We thought readers might be interested in a recent Financial Times story on rising republicanism in Spain.
The story – behind a paywall – begins:
A day after Juan Carlos I announced his abdication as King of Spain in June 2014, Alberto Garzón, now a minister in the country’s government, published a book whose title was its goal: The Third Republic. A follow-up was called Why I am a Communist.
Today, the consumer affairs minister for Spain says that attempts by the former monarch to settle affairs with the tax authorities are proof of corruption. He argues that a republic is essential for democracy and transparency, and warns that former military officers are plotting against the elected government.
“During Juan Carlos’s reign a series of acts of corruption took place, which today are proven and recognised as such,” Mr Garzón said. “We have to be very clear, this happened because the institutions did not work as a firewall, because the monarchy in our country is not held accountable.”
Mr Garzón is perhaps the most vocal republican to have occupied a post in Spain’s government since the civil war over 80 years ago. One of the first communist ministers since that era — the other is also in government — he calls King Felipe VI, Juan Carlos’s son, “Citizen Borbón”, a reference to the family name of Spain’s reigning House of Bourbon.
For Thais and Thailand watchers, there are five related things to notice here: (1) the call for a republic does not give rise to dozens of lese majeste charges; (2) a government minister is making the call; (3) that minister is a Communist – in other words, communism is not dead – with Garzón being a member of the Communist Party of Spain and United Left (Izquierda Unida, IU) since 2003; (4) in Spain, communists participate in electoral politics marking their communism out from, say Chinese communism, which is statist and repressive; and (5) Garzón is in a minority, but his voice is still heard.

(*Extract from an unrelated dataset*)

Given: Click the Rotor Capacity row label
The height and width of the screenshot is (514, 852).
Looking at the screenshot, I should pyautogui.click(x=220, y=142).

That said, aged, diehard, Falangists and other far rightists and conservatives did earlier call for “Garzón’s dismissal for his ‘disloyalty’ to the monarchy.”
But Juan Carlos’s flight to exile in Abu Dhabi and his efforts to settle a tax bill on alleged “kickbacks over a €7bn high-speed train project in Saudi Arabia awarded to a Spanish consortium in 2011” and an investigation of his 2012 “gift” of €65 million to a lover (consort?) from “funds that originated in a present of $100m from the late king Abdullah of Saudi Arabia in 2008” seem to have silenced all but the maddest of monarchists.

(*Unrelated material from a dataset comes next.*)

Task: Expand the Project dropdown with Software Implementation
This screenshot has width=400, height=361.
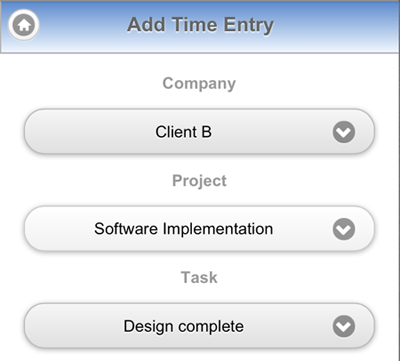Action: (x=199, y=229)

Imagine the scandals and the amounts of filched taxpayer funds that would be identified if Thailand’s monarchy and its hidden secrets and the state’s abetting of them were ever to be investigated.
It is reported that “Javier Sánchez-Junco, Juan Carlos’s lawyer, revealed last week that the ex-king had paid €678,393.72 to clear his tax debt. The public prosecutor’s office has yet to close the file, however, warning that it was evaluating the ‘spontaneity, veracity and completeness’ of the king’s tax declaration ‘in the context of a broader investigation’.”

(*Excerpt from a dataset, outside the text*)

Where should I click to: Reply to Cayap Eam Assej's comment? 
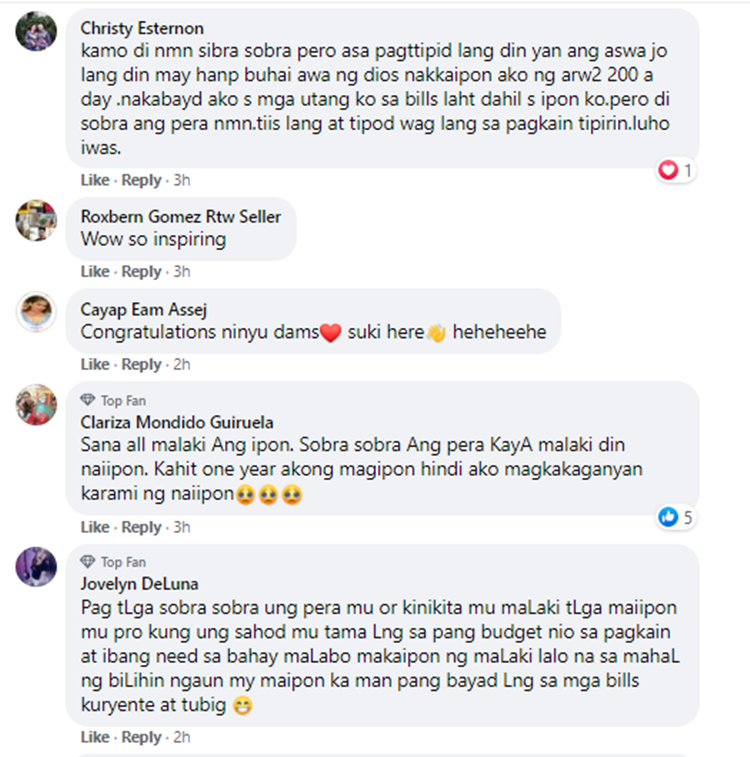point(141,364)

Can Thais imagine the state investigating Vajiralongkorn’s tax affairs? Does he have tax affairs? We recall that for decades, the taxpayer funds poured into the monarchy that semi-secretly appeared in budget papers were never subject to scrutiny in parliament.
Garzón explains why republicanism matters: “For me, republicanism means modernisation … a democratic, accountable country where all of us, all of Spain’s nationalities, fit in.”
The far right is not a spent force in Spain:
the monarchy has become a potent symbol to elements of the Spanish right, outraged at ministers such as Mr Garzón and at the minority coalition’s dependence on votes from separatist Basque and Catalan parties. Dozens of retired military officers have written to Felipe VI attacking the “social-communist government”. Some also joined a WhatsApp group that referred to coups and to “shooting 26m bastards”.
Thailand’s far right and mad monarchists make similar claims but from a stronger political and institutional position. The rightist military has long demonstrated that it is prepared to “shoot … bastards,” meaning those it sees as democratic, republican, anti-monarchist or different in other ways.
Garzón makes a point resonant of Thailand: “We [should not] underestimate the danger represented by the penetration of these reactionary elements of institutions as important as the armed forces…”. In Thailand, a much longer list of institutions needs to be added. This is what makes reform so difficult in Thailand.